Getting oldWeather data ship-shape for science

Author of Post: Larry Spencer

Date of Post: Tuesday, December 04, 2018


     The oldWeather science team is using the ship logbook observations to help make a three-dimensional global reconstruction of the Earth’s weather in order to understand the past climate of the Earth and better predict its future. This uses the ship observations in exciting and fascinating ways, but it needs them to be processed into a precise format and as accurately as possible. We know that the ship logbook transcriptions made by our volunteers are very accurate, but we still have plenty of challenges in using the data. Some of the entries were incorrect when originally recorded in the logs, and we need to infer some information that is not in the logbook explicitly. Therefore, we have to calculate exact positions and standardized dates from the local dates and location names provided in the logs. We need to get the observations ready to sail!

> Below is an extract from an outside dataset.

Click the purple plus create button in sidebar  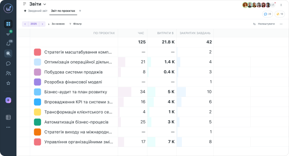click(8, 100)
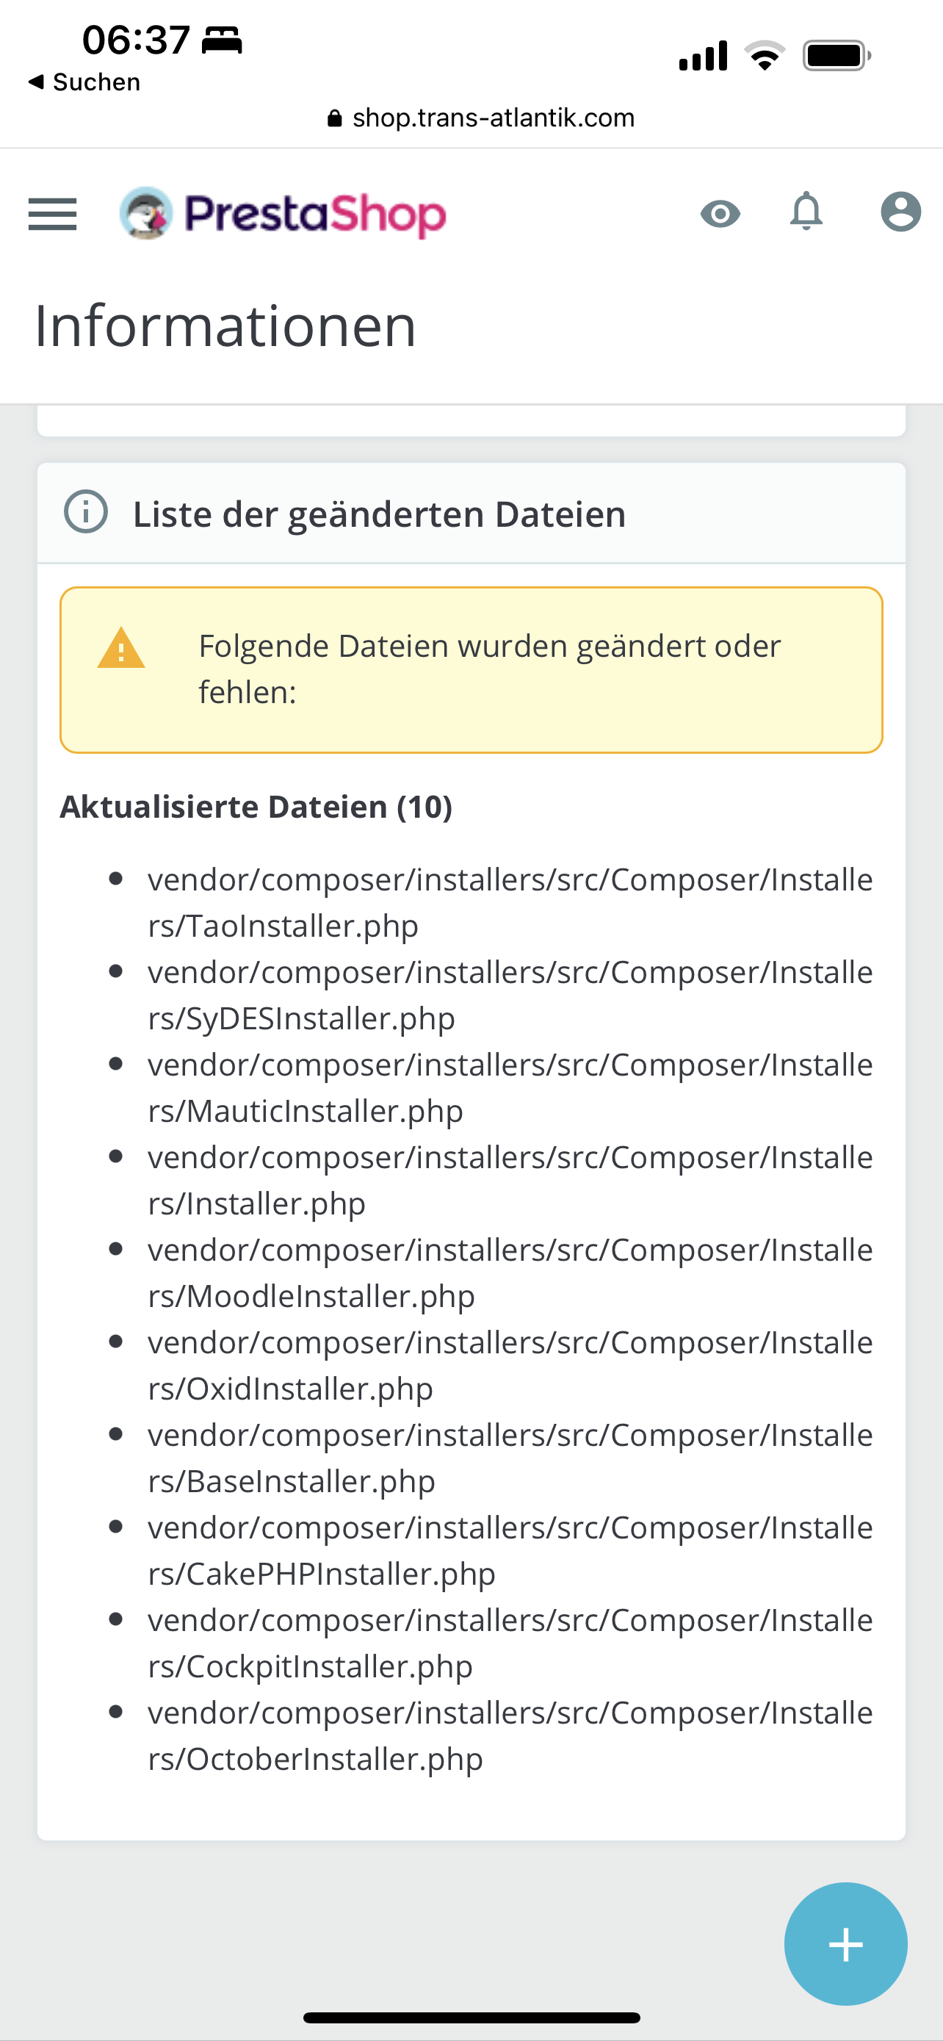The image size is (943, 2041).
Task: Open the account profile icon
Action: [900, 212]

     You might be wondering how all of that transcribed historical weather data is processed and then ends up being used by the scientists after the work of the volunteers has been completed. As one member of the science team, I work on this extensively, and I can tell you that it is a very enjoyable process. For each one of the oldWeather ships available, I meticulously analyze and quality-control the transcribed data for both latitude and longitude positions and weather observations (checking for and removing existing errors in the data) in order to ensure the highest-quality datasets possible. As a way to illustrate just how important this process is, two maps are displayed below. The first one is a “Before Map” that shows the Thetis’s positions and tracks (represented by the gold dots and lines) that were automatically generated by Philip’s software from the place names transcribed from the logbooks. The second one is an “After Map” that shows the ship’s positions and tracks after I carefully analyzed and quality-controlled the geographical positions data from the ship. There is a significant difference between the two maps displayed, with the “After Map” illustrating a much more “polished-up” and realistic version of the ship’s voyage positions and tracks (for instance, the ship not traveling over any land masses).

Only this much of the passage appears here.